- **Records for this exercise**:
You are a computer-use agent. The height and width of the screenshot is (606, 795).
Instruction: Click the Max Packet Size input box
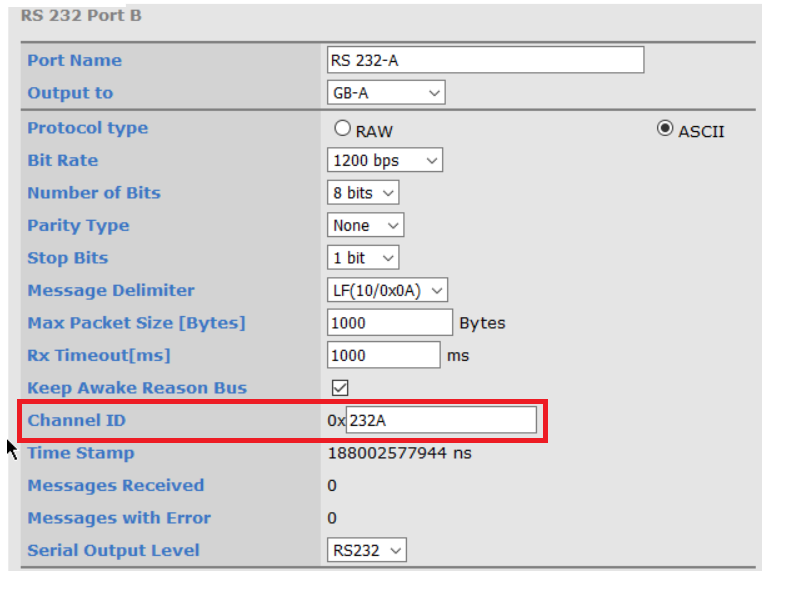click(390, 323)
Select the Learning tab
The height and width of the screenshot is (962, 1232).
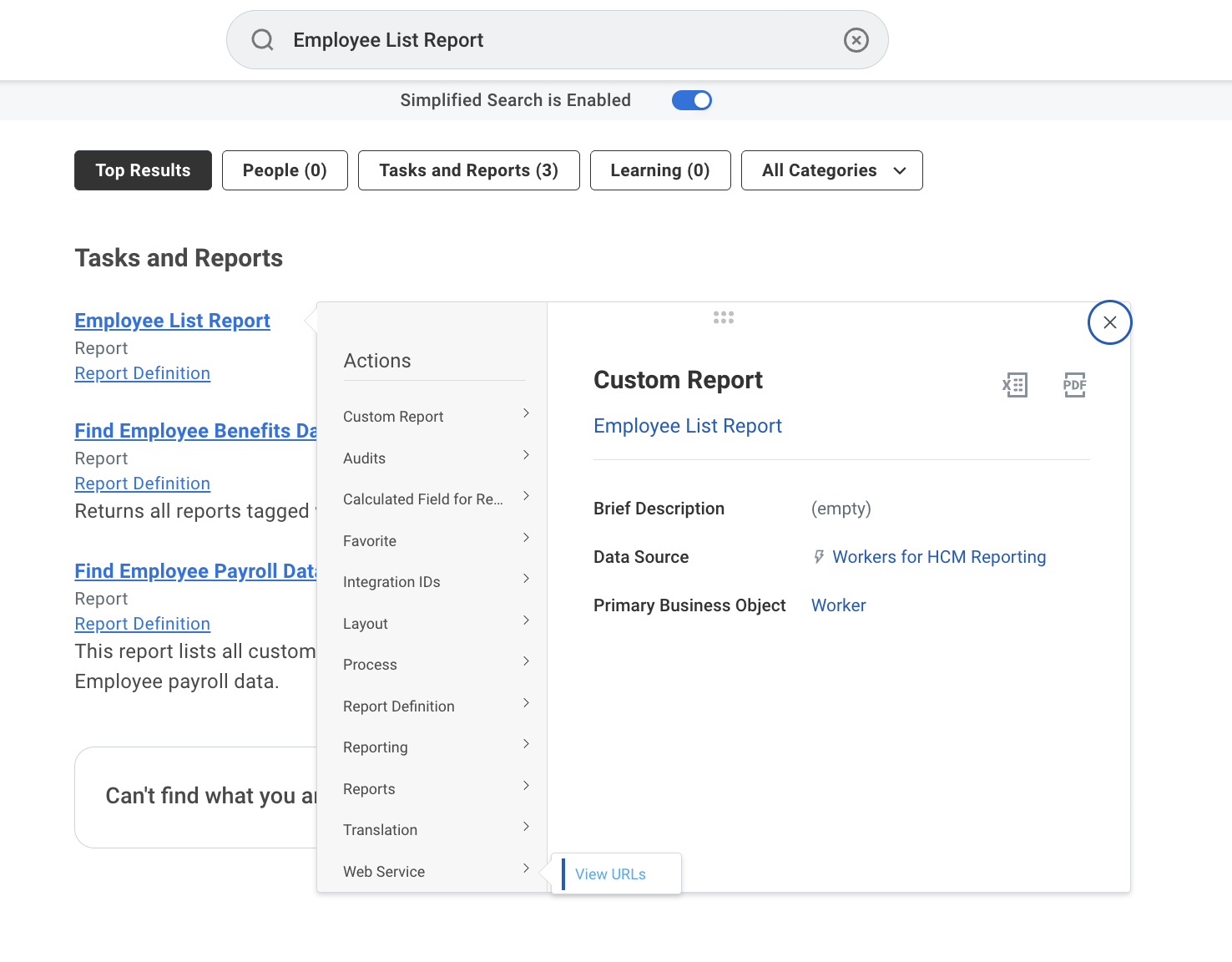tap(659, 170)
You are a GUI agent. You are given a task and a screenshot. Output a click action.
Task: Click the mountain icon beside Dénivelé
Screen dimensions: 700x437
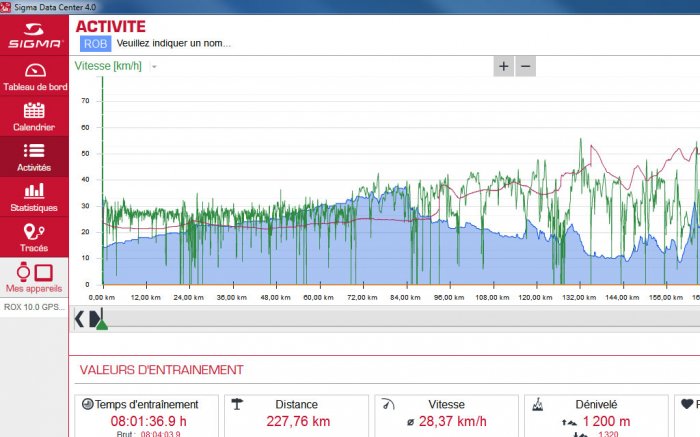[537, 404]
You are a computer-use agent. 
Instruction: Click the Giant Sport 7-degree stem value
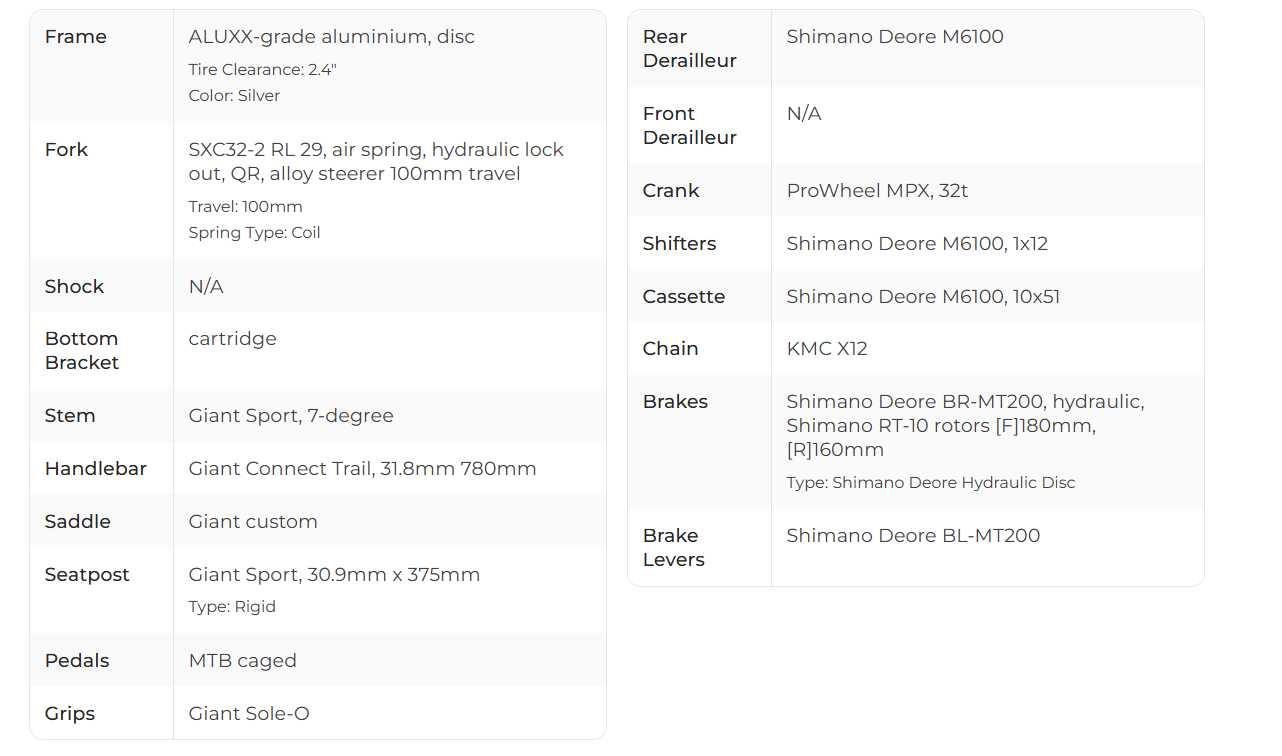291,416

- **Short problem**: Please retype every line of the records above without changing a word, leaving the pictures out.

- **Worked solution**:
You are a computer-use agent. The height and width of the screenshot is (606, 795).
Instruction: Click the Max Packet Size input box
click(390, 323)
Select the Learning tab
The height and width of the screenshot is (962, 1232).
tap(659, 170)
You are a GUI agent. You are given a task and a screenshot. Output a click action.
Task: Click the mountain icon beside Dénivelé
Screen dimensions: 700x437
[537, 404]
You are a computer-use agent. 
Instruction: Click the Giant Sport 7-degree stem value
291,416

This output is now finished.